### ПОКАЗАННЫЙ ТЕКСТ

========

Когда же прах дочери был рассеян по нашему саду, она стала мне так близка, что ее образ не покидал меня с утра до вечера. И, ежедневно диктуя ей письма, я пытался выразить эту новую близость, возникшую между нами.
Одновременно я слушал магнитофонные кассеты, которые она записала для меня. Читал стихи, тетради, письма, оставленные ею.
С нею я снова ожил.
Я уже не чувствовал себя раздавленным, как в первые дни; горе, которое я ощущал, стало иным — это было глухое горе, проникшее в каждую клетку моего существа, оно вынудило меня прекратить диктовать.
Сейчас в Вальмоне, в обстановке, хорошо знакомой мне вот уже пять лет, я обретаю давние привычки, давний распорядок дня. Вокруг меня ничто не изменилось.
Но можно ли сказать, что ничего не изменилось во мне? Я почти уверен в противном. Я больше не плачу, произнеся или вспомнив имя Мари-Жо. Самочувствие понемногу делается ровным. Тем не менее я так и не стал самим собой и, думаю, не стану.
Может быть, когда-нибудь, если полностью успокоюсь, я снова возьмусь рассказывать о Мари-Жо.
Когда я диктовал «Письмо к матери», с ее смерти прошло два года. Но у нас с ней не было такой близости, какая существовала между мной и Мари-Жо.
Теперь я буду продолжать говорить о том и о сем, словно ничего не произошло.
В Вальмон я приехал пройти курс лечения. Буду жить здесь своей обычной жизнью, потому что есть много вещей, которые я не могу высказать; иные я осознал лишь недавно и понял, что, хоть и знал свою дочь лучше, чем кто бы то ни было, мне еще надо долго в ней разбираться.
Я понял. Я знаю. Но это знание не для всех, и только Тереза может разделить его со мной.

========

### УЧЕБНЫЙ МАТЕРИАЛ
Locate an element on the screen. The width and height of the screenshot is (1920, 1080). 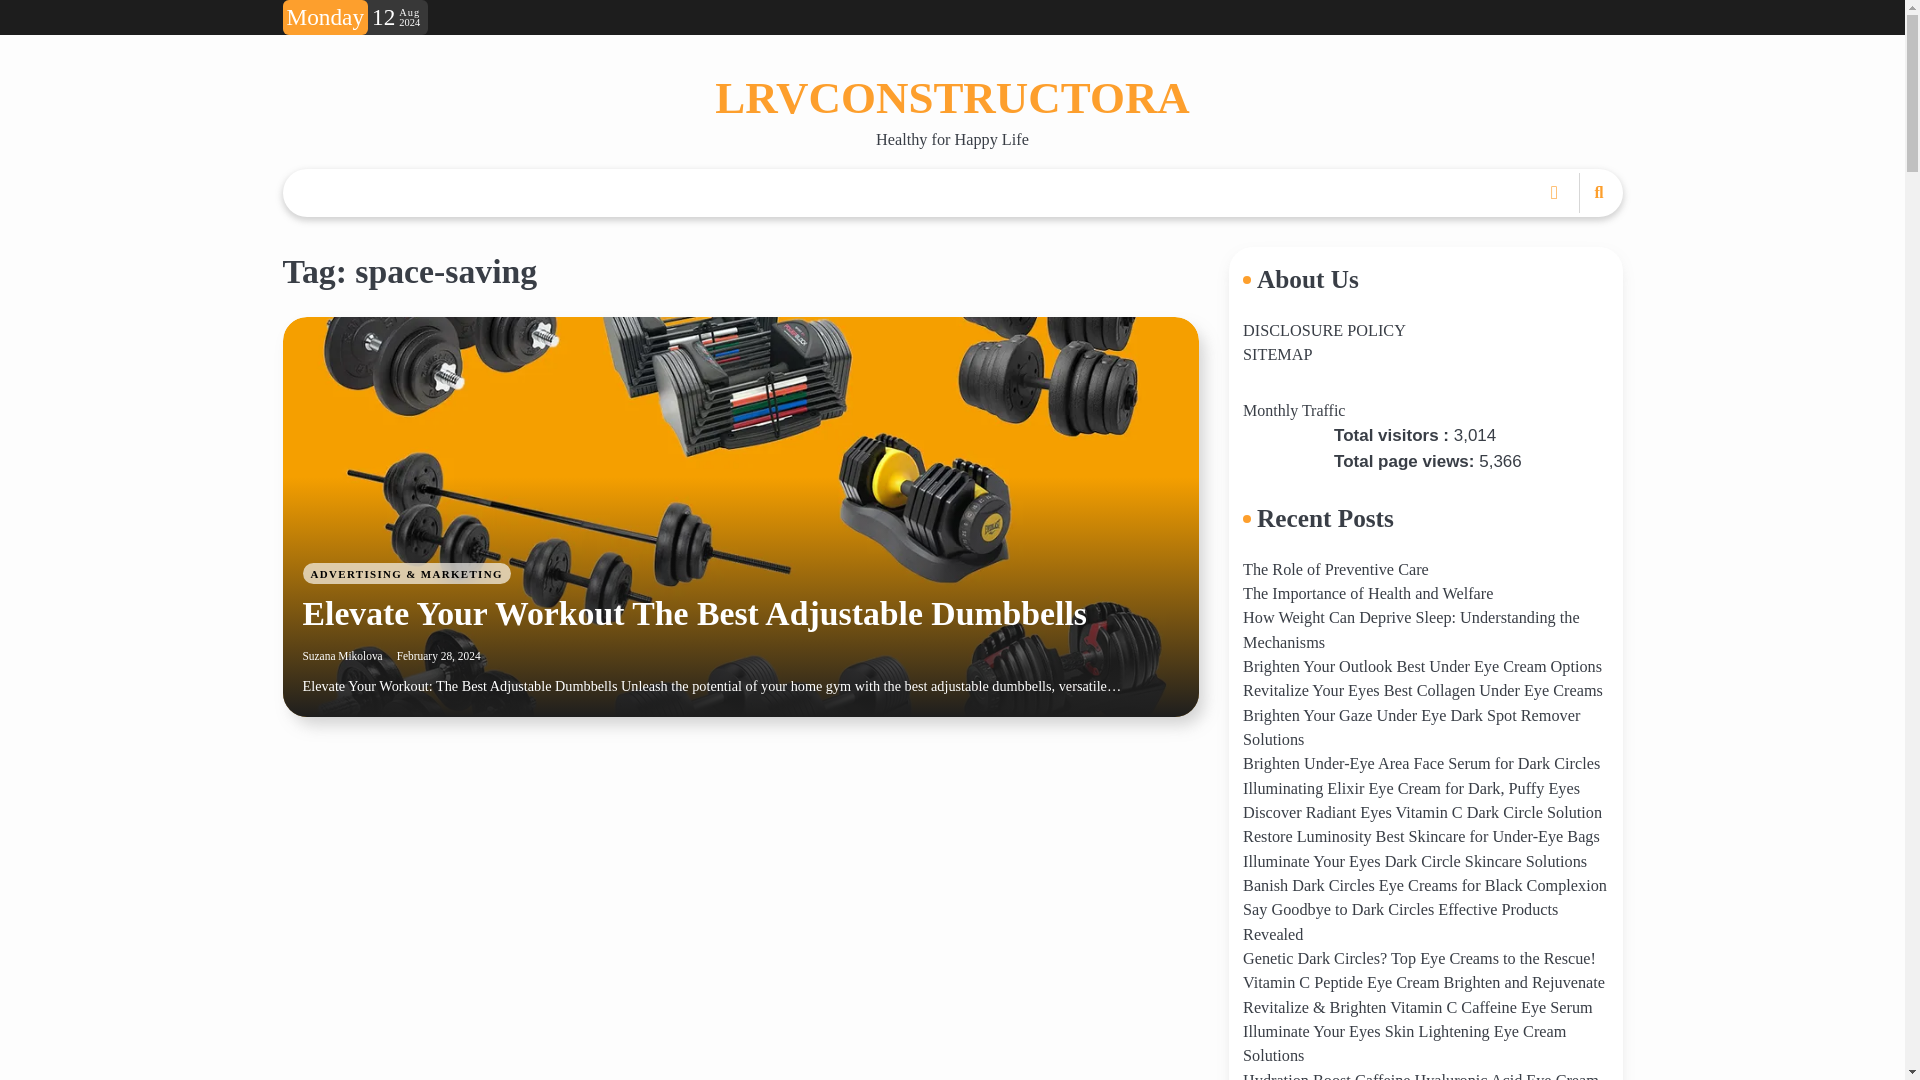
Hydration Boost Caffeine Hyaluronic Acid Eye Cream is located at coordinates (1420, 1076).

========

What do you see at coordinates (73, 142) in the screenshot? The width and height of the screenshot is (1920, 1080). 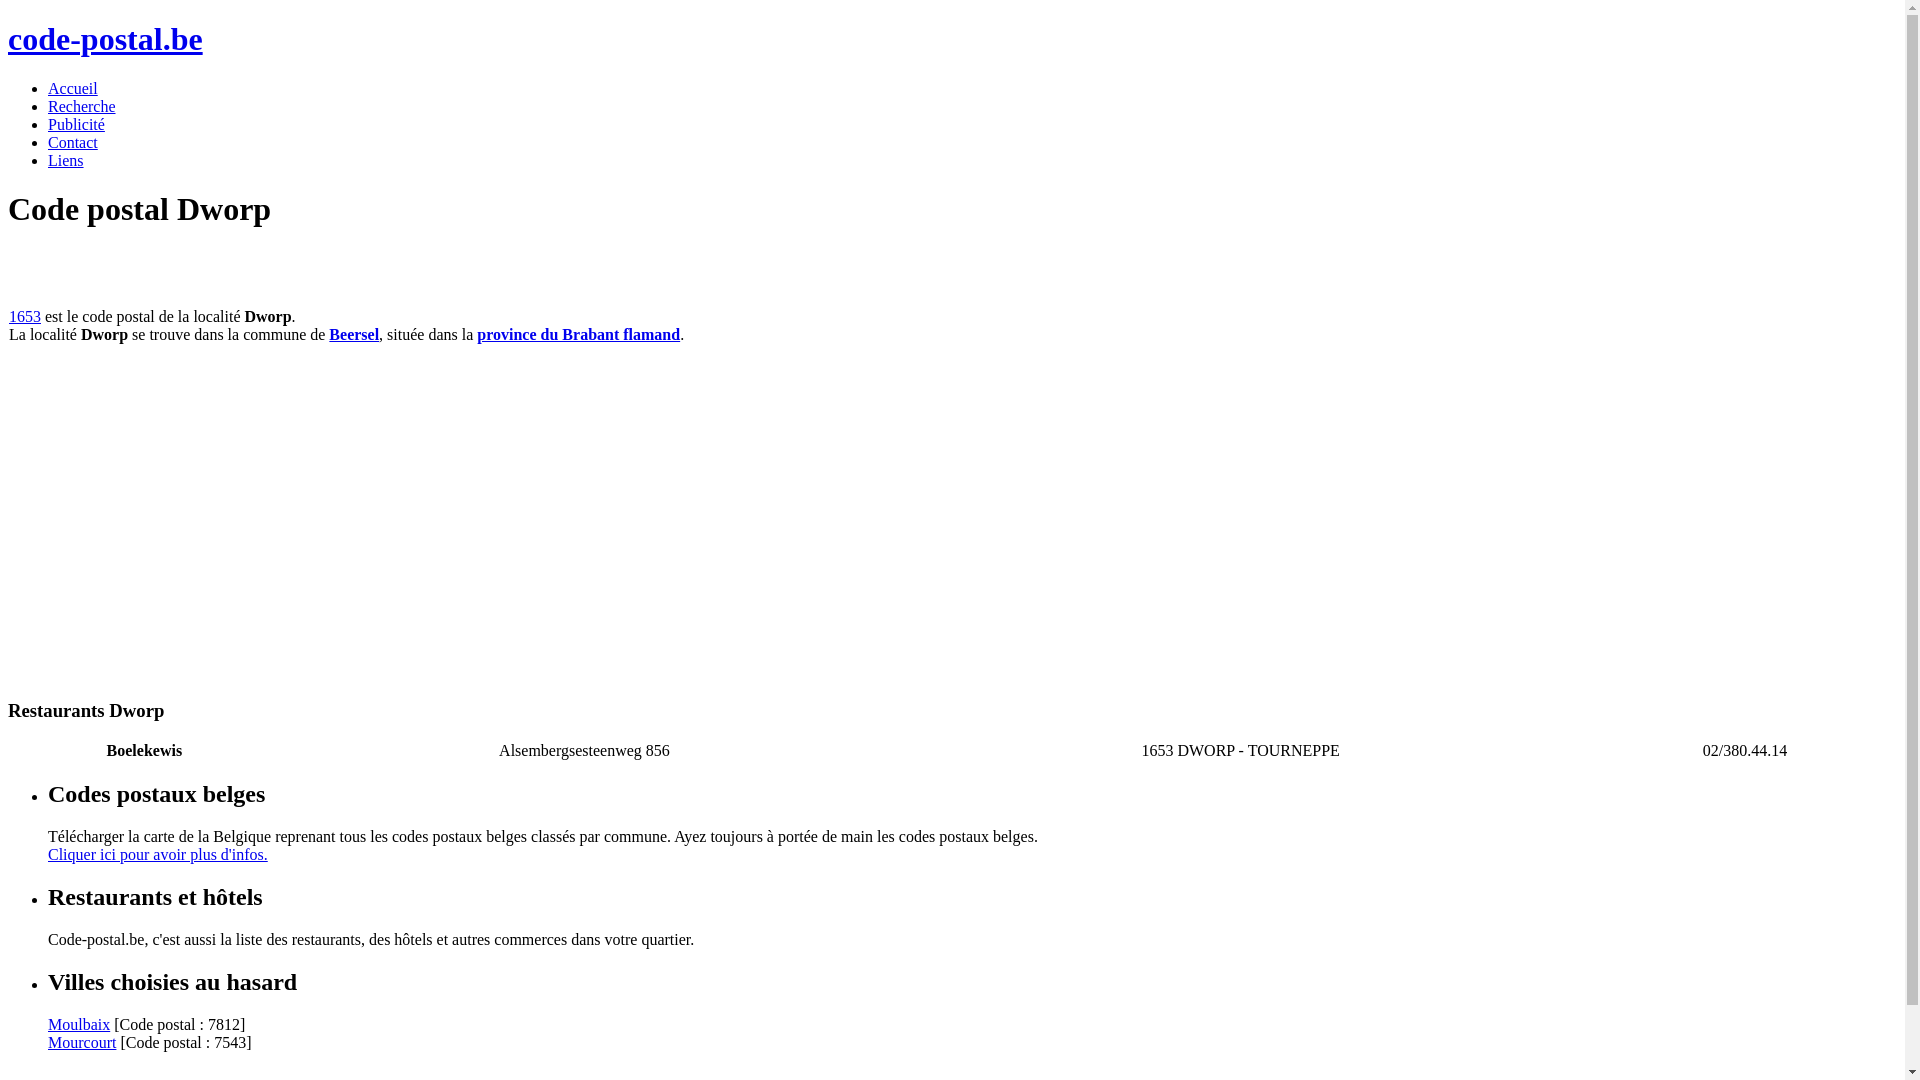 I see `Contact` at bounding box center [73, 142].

========

### ЦЕЛЬ ЗАДАНИЯ
Пожалуйста, повторите из текста о Мари-Жо всё, начиная со слов «Сейчас в Вальмоне, в» и вплоть до слов «мной и Мари-Жо.».

### ОТВЕТ К ЗАДАНИЮ
Сейчас в Вальмоне, в обстановке, хорошо знакомой мне вот уже пять лет, я обретаю давние привычки, давний распорядок дня. Вокруг меня ничто не изменилось.
Но можно ли сказать, что ничего не изменилось во мне? Я почти уверен в противном. Я больше не плачу, произнеся или вспомнив имя Мари-Жо. Самочувствие понемногу делается ровным. Тем не менее я так и не стал самим собой и, думаю, не стану.
Может быть, когда-нибудь, если полностью успокоюсь, я снова возьмусь рассказывать о Мари-Жо.
Когда я диктовал «Письмо к матери», с ее смерти прошло два года. Но у нас с ней не было такой близости, какая существовала между мной и Мари-Жо.